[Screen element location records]
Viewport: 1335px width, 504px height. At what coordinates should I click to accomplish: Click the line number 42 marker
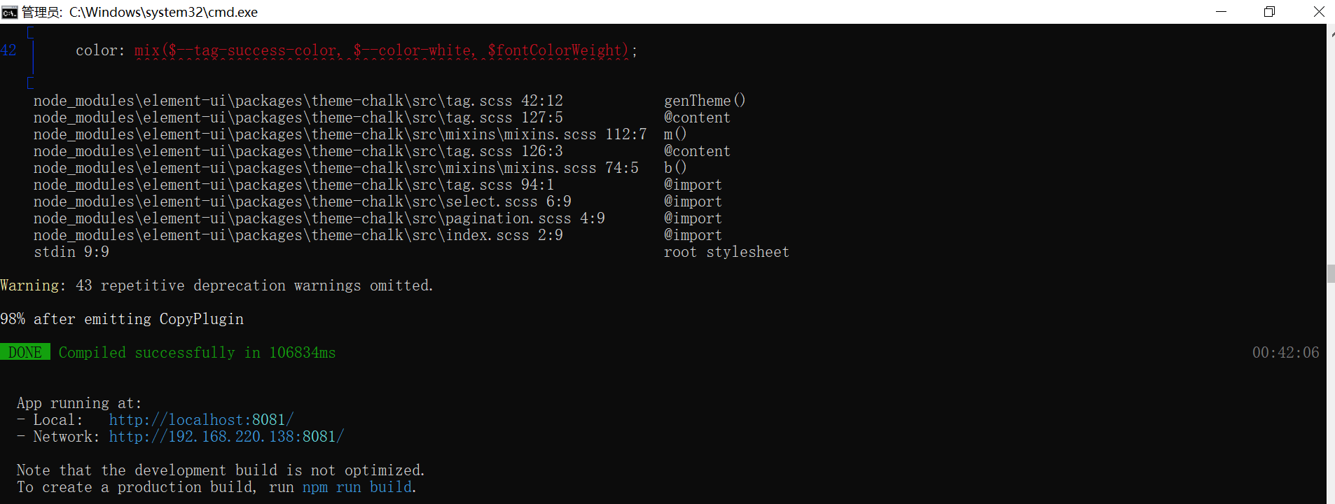tap(8, 50)
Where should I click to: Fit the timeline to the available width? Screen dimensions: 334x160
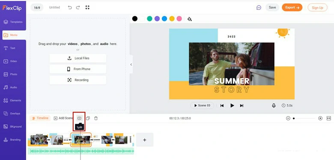(x=329, y=118)
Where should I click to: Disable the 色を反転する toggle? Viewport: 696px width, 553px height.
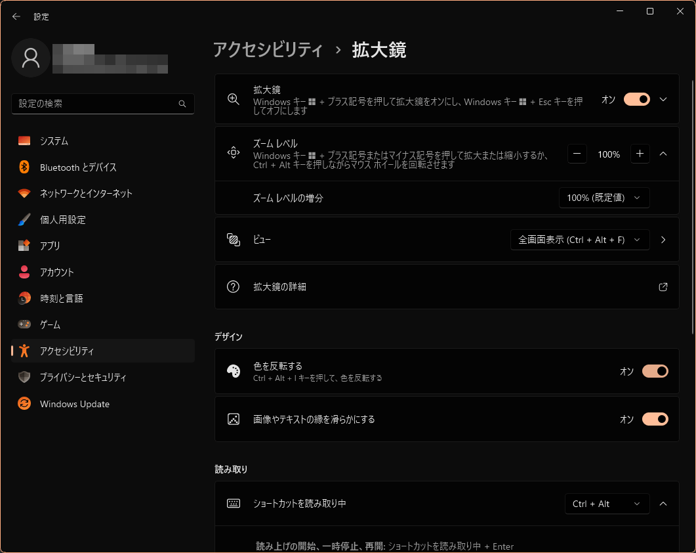(x=655, y=371)
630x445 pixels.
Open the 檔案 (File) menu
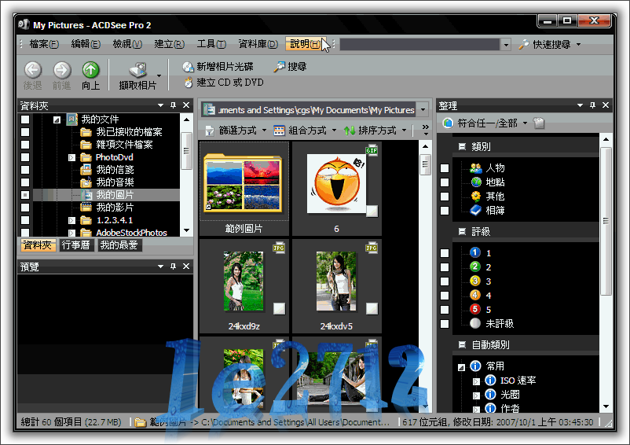click(43, 44)
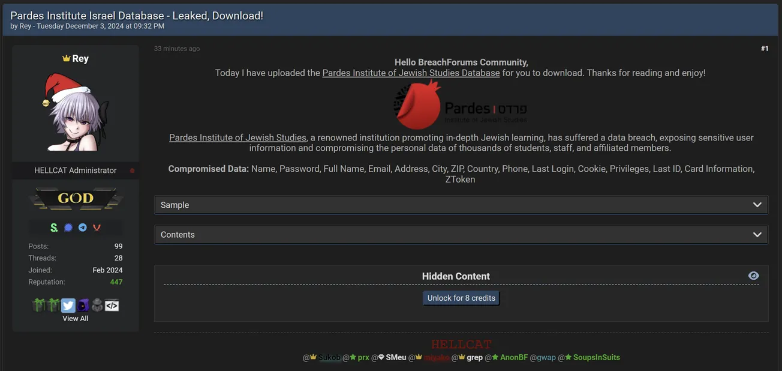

▶ Goal:
Please duplicate the rows from the start through the line containing "(x=655, y=371)", inclusive, and leave the pictures out of your answer.

▶ Result below:
Viewport: 1335px width, 504px height. At what coordinates should I click to accomplish: Click the line number 42 marker
tap(8, 50)
Where should I click to: Fit the timeline to the available width? Screen dimensions: 334x160
(x=329, y=118)
Where should I click to: Disable the 色を反転する toggle? Viewport: 696px width, 553px height.
(x=655, y=371)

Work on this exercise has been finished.